# Help with KSport coilovers



## Mavuska (Feb 21, 2013)

Is there anyway someone could maybe create a How-To for the KSport Kontrol Pros? I've had these dang things in my trunk for almost two months now because I don't know how to put them on. I have the mechanical capability but don't know what I'm looking at with these little rubber bushing things and little circular clamps. lol I have no idea what I'm looking at. But yeah, if anyone could help me out, I'd appreciate it. Or maybe take some pics of what theirs look like installed. I'm either going to put these things on this weekend or just try and sell them with my wheels. At this point it's started to feel like wasted money.


----------



## APCruze (Mar 7, 2013)

there are alot of threads on here that cover springs, here is one that has pretty good photo's start on page 2 for photo's
FYI: To All Wanting To LOWER


----------



## NineScorpions (Jul 21, 2013)

If you end up wanting to sell them, please pm me.


----------



## Mick (Dec 31, 2011)

If its something you haven't done before, I recommend you call local shops for estimates. Suspension isn't something you want to take a stab at.

Don't sell them though cause then that will be a waste. Good luck.

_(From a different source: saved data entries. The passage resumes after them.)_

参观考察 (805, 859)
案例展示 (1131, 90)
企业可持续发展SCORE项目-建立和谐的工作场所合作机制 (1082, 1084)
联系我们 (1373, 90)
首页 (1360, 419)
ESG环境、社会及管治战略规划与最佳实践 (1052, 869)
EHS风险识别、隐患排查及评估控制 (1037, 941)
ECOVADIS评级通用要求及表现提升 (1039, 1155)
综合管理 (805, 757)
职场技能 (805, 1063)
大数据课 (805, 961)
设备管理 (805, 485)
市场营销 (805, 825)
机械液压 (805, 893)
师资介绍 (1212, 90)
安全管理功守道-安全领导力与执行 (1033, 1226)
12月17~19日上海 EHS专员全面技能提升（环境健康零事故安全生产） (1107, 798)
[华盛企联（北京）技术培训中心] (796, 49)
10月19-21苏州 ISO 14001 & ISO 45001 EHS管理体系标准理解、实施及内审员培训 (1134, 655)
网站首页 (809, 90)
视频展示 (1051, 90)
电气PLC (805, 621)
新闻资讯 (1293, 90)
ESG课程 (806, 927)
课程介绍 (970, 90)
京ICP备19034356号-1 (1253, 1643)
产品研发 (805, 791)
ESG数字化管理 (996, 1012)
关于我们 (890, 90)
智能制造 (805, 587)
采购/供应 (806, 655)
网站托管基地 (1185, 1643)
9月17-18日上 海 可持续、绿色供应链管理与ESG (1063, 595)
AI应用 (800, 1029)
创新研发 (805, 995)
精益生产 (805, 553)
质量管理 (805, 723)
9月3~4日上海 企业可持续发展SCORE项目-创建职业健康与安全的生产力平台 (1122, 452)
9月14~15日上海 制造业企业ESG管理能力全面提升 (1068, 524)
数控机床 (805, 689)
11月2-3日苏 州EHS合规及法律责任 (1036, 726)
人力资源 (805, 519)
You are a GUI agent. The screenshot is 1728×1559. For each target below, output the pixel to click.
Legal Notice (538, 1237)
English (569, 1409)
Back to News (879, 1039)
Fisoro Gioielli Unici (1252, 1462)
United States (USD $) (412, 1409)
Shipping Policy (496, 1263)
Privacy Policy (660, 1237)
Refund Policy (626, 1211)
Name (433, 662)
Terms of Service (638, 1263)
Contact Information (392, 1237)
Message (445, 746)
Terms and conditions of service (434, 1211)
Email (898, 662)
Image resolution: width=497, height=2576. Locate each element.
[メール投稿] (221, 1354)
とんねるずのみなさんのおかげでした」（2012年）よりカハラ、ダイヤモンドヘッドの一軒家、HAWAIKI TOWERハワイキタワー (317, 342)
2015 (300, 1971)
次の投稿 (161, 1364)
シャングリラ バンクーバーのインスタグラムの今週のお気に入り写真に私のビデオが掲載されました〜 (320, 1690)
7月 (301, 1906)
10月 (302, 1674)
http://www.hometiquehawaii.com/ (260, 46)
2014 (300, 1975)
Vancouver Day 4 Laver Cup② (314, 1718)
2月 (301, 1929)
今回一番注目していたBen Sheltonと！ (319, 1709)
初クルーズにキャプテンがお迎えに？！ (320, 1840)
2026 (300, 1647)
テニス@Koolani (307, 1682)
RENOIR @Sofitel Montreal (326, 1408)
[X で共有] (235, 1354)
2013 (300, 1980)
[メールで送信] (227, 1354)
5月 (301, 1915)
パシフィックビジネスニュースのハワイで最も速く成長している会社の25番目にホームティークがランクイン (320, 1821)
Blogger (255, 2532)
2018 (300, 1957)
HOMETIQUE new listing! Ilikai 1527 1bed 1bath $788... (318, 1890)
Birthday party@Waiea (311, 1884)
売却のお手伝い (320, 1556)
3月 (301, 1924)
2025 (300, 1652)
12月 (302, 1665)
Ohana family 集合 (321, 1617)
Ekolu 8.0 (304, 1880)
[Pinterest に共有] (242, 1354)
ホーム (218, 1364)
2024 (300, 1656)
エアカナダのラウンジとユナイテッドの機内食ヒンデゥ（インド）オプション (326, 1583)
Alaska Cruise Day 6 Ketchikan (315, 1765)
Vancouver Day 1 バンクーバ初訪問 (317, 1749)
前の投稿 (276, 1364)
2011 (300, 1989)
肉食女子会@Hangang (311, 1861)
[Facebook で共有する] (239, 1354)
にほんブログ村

Sent from AutoGuide.com Free App


----------



## Blue Angel (Feb 18, 2011)

^ What Mick said. Get help from a shop.

If you know how to install them properly but it's just the set-up that's confusing you, try contacting the company and see if they offer some sort of set-up help. Either way having a shop help you out would be a big help. Find a shop with corner weight scales... setting them up properly will make or break the install.


----------